_Kutipan Teks_
Sukses


    Kolom Edwin Setyadinata: Jangan Salahkan Tim yang Bermain Bertahan di Piala Dunia 2018

     

    Kolom Edwin Setyadinata, Presenter Sepak Bola Indonesia dan Internasional yang Tergabung Dalam Garuda Football Indonesia Agency & Sports Management SAYA bukan pelatih, juga bukan pemain sepak bola pro, saya hanyalah seseorang yang dilahirkan dan ditakdirkan sangat mencintai yang namanya sepak bola. Piala Dunia 2018 adalah World Cup ke-7 yang saya nikmati sebagai pencinta berat sepak bola.

    FIFA sebagai organisasi tunggal yang menaungi gawean ini tentu juga sudah meakukan banyak terobosan untuk membuat event ini semakin menarik bahkan sudah mulai bergeser hingga yang namanya keadilan dalam sepak bola melalui teknologi teranyarnya yaitu VAR.

_Tindakan yang Diperlukan_
a. Kembalikan bagian kolom tentang Piala Dunia 2018 mulai dari "Kolom Edwin Setyadinata: Jangan" sampai dengan "berat sepak bola.".
b. Menurut kolom tentang Piala Dunia 2018, Piala Dunia keberapakah yang dinikmati penulis sebagai pencinta berat sepak bola?

[Entri tentang pencarian kata dan elemen]
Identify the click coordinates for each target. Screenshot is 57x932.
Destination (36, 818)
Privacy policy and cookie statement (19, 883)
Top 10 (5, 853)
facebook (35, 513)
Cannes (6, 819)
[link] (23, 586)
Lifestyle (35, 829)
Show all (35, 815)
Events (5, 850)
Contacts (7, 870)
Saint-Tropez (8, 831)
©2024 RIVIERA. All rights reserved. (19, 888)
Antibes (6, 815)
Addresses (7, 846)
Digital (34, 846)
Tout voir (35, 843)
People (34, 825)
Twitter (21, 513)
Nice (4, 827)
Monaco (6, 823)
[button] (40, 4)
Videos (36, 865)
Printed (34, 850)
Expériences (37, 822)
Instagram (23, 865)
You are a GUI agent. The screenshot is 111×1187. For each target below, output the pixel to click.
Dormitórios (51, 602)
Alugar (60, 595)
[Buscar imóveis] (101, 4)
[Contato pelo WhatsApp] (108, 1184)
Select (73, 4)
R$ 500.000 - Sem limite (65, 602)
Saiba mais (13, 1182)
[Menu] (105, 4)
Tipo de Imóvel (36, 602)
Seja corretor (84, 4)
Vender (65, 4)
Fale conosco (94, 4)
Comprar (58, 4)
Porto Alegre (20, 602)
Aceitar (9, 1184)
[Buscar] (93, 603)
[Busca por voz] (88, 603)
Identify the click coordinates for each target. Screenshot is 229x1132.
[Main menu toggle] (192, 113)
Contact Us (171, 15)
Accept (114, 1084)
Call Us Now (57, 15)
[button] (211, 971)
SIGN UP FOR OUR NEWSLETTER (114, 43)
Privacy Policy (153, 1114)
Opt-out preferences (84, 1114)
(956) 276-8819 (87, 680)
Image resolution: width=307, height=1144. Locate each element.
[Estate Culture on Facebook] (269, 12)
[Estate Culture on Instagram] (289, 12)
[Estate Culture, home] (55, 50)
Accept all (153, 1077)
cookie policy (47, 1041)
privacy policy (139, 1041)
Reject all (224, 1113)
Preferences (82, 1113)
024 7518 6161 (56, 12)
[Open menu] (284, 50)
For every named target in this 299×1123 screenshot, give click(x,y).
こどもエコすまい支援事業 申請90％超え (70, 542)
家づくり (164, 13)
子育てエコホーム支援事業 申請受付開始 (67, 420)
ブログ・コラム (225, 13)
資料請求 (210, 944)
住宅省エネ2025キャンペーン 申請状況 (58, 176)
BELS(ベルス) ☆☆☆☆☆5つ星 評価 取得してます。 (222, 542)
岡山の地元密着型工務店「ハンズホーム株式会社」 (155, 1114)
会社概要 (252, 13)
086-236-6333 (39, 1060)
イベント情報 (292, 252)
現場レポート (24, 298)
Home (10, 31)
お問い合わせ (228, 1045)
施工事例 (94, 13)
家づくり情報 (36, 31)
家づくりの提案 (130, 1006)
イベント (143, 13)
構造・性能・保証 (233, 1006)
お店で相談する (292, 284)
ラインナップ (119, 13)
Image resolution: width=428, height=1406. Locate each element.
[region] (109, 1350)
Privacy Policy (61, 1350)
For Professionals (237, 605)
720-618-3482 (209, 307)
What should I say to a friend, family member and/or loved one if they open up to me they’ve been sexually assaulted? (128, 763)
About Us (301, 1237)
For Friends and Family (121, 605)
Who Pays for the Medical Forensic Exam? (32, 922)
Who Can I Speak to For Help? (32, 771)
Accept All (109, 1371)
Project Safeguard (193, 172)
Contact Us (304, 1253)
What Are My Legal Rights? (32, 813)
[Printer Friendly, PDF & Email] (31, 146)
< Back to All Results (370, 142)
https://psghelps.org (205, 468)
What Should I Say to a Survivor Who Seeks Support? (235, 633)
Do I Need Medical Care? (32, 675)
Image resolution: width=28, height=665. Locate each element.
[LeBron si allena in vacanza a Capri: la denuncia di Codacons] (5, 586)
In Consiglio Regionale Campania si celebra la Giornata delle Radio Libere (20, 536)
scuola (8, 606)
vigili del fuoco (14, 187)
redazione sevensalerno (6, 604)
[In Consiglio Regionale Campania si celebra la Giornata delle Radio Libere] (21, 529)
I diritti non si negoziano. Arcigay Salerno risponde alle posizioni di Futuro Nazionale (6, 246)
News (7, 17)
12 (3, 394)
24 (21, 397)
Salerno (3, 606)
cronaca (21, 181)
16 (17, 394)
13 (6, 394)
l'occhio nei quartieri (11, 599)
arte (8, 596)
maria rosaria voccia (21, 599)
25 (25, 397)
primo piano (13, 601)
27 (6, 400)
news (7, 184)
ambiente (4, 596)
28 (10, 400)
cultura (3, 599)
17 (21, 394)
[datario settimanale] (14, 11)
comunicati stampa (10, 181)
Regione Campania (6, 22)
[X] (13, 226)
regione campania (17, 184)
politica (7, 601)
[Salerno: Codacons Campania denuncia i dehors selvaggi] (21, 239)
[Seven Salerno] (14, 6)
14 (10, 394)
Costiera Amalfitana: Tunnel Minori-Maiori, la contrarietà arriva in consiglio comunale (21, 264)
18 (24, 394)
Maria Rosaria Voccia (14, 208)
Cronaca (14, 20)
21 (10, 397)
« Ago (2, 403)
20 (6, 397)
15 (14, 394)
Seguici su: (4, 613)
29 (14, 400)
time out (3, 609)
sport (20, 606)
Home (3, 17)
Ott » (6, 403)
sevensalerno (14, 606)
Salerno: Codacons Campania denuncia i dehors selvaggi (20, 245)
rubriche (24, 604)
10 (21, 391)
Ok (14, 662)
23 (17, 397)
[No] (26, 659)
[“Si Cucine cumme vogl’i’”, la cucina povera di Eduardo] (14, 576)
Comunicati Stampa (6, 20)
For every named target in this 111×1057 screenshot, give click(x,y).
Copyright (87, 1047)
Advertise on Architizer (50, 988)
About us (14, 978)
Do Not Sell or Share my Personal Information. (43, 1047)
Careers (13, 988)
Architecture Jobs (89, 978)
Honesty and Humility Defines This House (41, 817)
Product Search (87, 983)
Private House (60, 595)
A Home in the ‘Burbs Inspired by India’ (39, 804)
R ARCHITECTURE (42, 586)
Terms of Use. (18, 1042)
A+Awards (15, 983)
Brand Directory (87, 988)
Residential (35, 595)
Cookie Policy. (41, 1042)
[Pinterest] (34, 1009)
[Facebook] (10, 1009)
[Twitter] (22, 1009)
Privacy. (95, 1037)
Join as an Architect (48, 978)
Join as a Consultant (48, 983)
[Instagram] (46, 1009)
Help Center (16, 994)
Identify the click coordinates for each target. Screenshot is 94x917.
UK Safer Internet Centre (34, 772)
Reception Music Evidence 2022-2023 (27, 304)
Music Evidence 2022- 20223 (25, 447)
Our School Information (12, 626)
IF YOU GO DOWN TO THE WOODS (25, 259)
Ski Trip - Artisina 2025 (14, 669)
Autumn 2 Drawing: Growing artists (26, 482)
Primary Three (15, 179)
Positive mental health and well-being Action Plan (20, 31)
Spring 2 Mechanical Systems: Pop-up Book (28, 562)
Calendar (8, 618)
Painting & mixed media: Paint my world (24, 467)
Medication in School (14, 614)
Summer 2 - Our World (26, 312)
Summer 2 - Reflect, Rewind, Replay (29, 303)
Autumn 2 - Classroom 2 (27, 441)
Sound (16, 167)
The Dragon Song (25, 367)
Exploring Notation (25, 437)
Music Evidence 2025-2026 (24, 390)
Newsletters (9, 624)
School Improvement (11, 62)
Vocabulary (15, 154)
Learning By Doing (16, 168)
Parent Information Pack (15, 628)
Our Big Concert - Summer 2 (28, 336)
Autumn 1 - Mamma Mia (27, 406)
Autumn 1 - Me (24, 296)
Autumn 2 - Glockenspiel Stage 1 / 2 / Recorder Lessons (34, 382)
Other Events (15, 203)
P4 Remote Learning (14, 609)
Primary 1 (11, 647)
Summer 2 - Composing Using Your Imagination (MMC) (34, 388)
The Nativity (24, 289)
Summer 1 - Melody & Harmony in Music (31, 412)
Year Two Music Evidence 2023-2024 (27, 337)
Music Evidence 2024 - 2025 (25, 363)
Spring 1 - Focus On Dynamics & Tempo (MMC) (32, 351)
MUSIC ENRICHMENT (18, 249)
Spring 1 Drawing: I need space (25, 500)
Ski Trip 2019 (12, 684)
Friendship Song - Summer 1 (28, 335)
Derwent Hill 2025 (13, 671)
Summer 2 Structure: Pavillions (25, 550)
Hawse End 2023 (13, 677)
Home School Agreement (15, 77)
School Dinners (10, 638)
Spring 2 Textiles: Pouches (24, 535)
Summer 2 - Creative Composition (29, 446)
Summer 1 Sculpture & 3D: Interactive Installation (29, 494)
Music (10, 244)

_Jawaban Tugas_
a.
Kolom Edwin Setyadinata: Jangan Salahkan Tim yang Bermain Bertahan di Piala Dunia 2018

     

    Kolom Edwin Setyadinata, Presenter Sepak Bola Indonesia dan Internasional yang Tergabung Dalam Garuda Football Indonesia Agency & Sports Management SAYA bukan pelatih, juga bukan pemain sepak bola pro, saya hanyalah seseorang yang dilahirkan dan ditakdirkan sangat mencintai yang namanya sepak bola. Piala Dunia 2018 adalah World Cup ke-7 yang saya nikmati sebagai pencinta berat sepak bola.

b. Piala Dunia ke-7.